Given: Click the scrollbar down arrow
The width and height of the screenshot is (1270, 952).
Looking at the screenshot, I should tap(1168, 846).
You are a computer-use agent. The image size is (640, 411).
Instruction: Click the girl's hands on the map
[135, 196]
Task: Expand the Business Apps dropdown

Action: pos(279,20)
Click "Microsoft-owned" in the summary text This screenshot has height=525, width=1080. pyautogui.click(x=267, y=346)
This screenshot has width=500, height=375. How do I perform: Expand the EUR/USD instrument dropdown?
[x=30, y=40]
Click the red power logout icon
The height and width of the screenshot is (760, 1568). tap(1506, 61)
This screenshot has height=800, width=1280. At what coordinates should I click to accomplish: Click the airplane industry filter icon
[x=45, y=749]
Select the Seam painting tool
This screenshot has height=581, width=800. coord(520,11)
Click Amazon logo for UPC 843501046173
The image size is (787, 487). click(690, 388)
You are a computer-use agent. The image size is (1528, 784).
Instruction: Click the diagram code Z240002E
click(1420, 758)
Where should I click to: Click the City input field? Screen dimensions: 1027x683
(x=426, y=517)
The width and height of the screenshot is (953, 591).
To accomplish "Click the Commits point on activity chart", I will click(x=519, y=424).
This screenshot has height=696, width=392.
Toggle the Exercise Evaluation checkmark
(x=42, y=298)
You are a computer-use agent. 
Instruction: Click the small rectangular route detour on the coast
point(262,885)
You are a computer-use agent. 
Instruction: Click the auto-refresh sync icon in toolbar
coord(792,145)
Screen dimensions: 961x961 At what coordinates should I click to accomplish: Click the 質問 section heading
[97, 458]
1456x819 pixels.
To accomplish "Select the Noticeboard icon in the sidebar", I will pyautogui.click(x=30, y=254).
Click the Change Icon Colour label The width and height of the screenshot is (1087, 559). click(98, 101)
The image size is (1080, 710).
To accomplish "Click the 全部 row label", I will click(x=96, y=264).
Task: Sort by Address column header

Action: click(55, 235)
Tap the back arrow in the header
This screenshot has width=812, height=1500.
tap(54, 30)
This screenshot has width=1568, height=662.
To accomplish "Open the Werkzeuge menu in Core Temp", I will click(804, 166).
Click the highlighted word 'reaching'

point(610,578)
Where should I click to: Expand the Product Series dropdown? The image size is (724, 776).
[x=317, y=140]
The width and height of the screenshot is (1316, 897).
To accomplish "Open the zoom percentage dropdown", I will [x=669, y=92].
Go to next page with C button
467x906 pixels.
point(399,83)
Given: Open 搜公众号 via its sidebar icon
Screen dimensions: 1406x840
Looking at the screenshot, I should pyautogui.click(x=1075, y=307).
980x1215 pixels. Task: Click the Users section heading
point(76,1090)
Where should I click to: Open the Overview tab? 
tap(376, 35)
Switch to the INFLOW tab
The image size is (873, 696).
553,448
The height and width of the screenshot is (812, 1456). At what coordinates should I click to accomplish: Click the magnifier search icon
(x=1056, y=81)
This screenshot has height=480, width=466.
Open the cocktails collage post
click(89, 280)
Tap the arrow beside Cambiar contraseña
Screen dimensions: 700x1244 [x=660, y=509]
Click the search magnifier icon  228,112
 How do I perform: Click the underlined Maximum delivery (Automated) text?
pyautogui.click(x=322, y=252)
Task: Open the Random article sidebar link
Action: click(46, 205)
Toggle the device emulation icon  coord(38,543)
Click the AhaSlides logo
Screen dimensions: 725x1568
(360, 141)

──────

__Directions__:
Copy out the records above exactly, everything from the line that contains "Click the search" down to the line that contains "Action: click(46, 205)", both included.

__Answer to the task__:
Click the search magnifier icon  228,112
 How do I perform: Click the underlined Maximum delivery (Automated) text?
pyautogui.click(x=322, y=252)
Task: Open the Random article sidebar link
Action: click(46, 205)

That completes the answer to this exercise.